The cards are in his hands. Mitch considers false-shuffling and passing her the Queen of Cups, which he keeps on the bottom of the deck when he's walking around with it, for reasons that don't really merit further discussion, but instead he gives them a solid shuffle while sipping his orangeade through the straw, and pulls one card.
Jeff
Mitch chuckles. "I swear I didn't do that."
Michael
Mary-Lynn cocks an eyebrow, laughs out loud, takes the card out of Mitch's slightly stunned hand, puts it in her blouse front pocket neat as you please.
"Come get it back tomorrow night." A pause; Mitch sees her aura turn beet red. "Lover."
She tips her sunglasses from on top of her head onto her nose, grabs her tray and makes her way to the rubbish bin and the door to the parking lot, giving Mitch a little wave as she departs.
Jeff
Dang, she out-cooled me.
He grins as he watches her go.
Michael
She's kind of a dork, bless her, but she does ultimately believe in her vibes.
Jeff
I had a whole spiel I was winding up about the sinister undertones of Adam and Eve standing around, gormless and naked and well-separated, while an oversized winged yellow person with leaves for hair assumes a dominance pose over them. Maybe Red Wings is making Eve draw pictures of houses, we don't know.
Michael
Aw. Save it for her in-between-sets break at the Skyline Bar. You can fend off the horny, plaid-suited defense contractors in town to visit the semiconductor companies.
Jeff
Mitch puts his now-incomplete deck away, wipes his hands with a napkin, buses the remaining detritus. Then he sits for a second and basks in the experience. Then he goes back to the counter and orders some fries. Takes them and a tray back to the same place he was sitting with Mary-Lynn a couple minutes ago, sets the tray in front of him, dumps the fries out on it, trying to spread them as he does with a single wrist-flick. Then he stares at the pile of fries and attempts to divine whether Mary-Lynn is some kind of honeypot and if so, is she a Red King agent, or CIA, or BLUE STAR, or the Church of Latter-Day Saints? ("MJ — Mitch — it is time for you to find yourself a nice girl.")
Michael
The way the fries fall hints at a bunch of things. First of all, a pair of fries fall well off to the left, crossed, like an X. Then there's a fairly substantial pile of fries that seem to hint symbolically at obstacles, troubles, chaos, which lies between our little couple and five very tasty-looking oily fries on the right. You know, the ones that are so savory and suffused with fat that they just sort of crystallize into a golden crunch when you bite into them and let their oils coat your tongue. The McDonaldland placemat even features a little Family Circus-style dotted line leading from left to right to buoy this reading of the "motion" of this impromptu potatomancy.
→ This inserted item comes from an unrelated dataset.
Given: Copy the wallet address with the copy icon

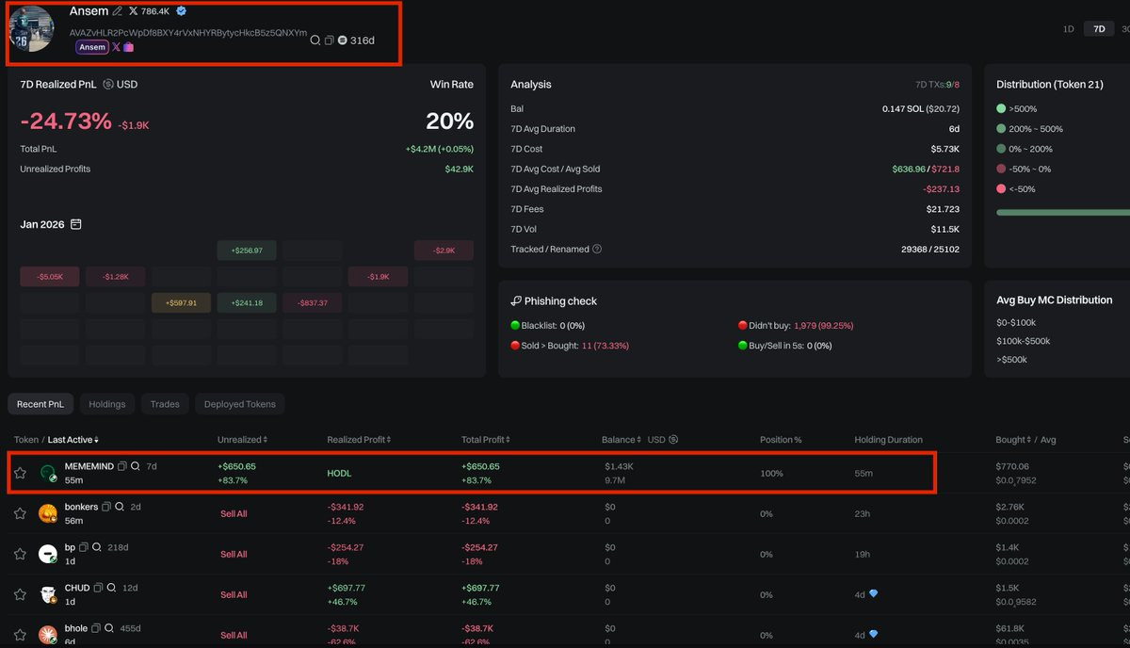Looking at the screenshot, I should 329,41.
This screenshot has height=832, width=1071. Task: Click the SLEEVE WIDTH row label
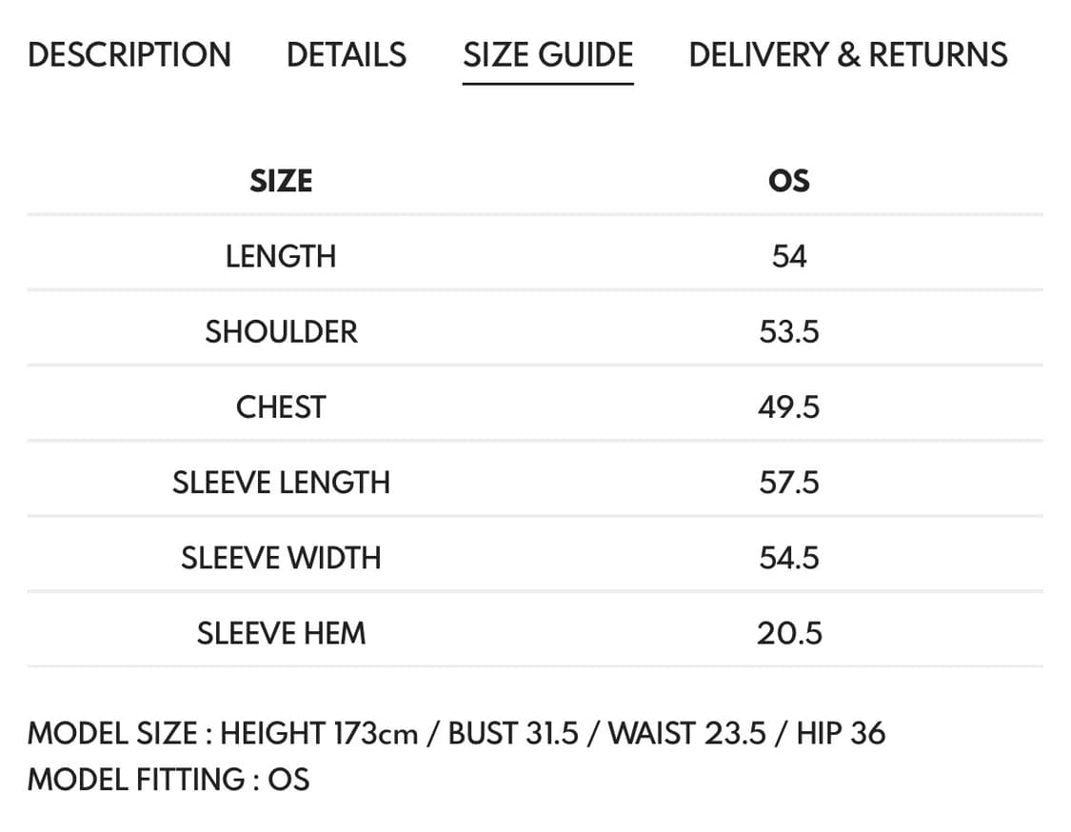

The Oracle is hinting to Mitch that Mary-Lynn is not a honeypot, that she is definitely not part of SRI itself. However she, like Mitch, is somewhat special, and for the next little while she and Mitch are going to be two little fries against the world before the two of them are able to get to safety and security on the other side of things. Could Blue Star or CIA or the Quorum of the Twelve be amongst all those obstacle fries at the center of the tray? Sure. It's tough to say who or what they exactly represent. But Mitch feels it's more than just the SRI program itself: it's what is happening at the secret center of it.
Jeff
Dang.
Mitch drives in his car that he owns and has always had, shut up, to Livermore, arriving in the middle of the afternoon I think.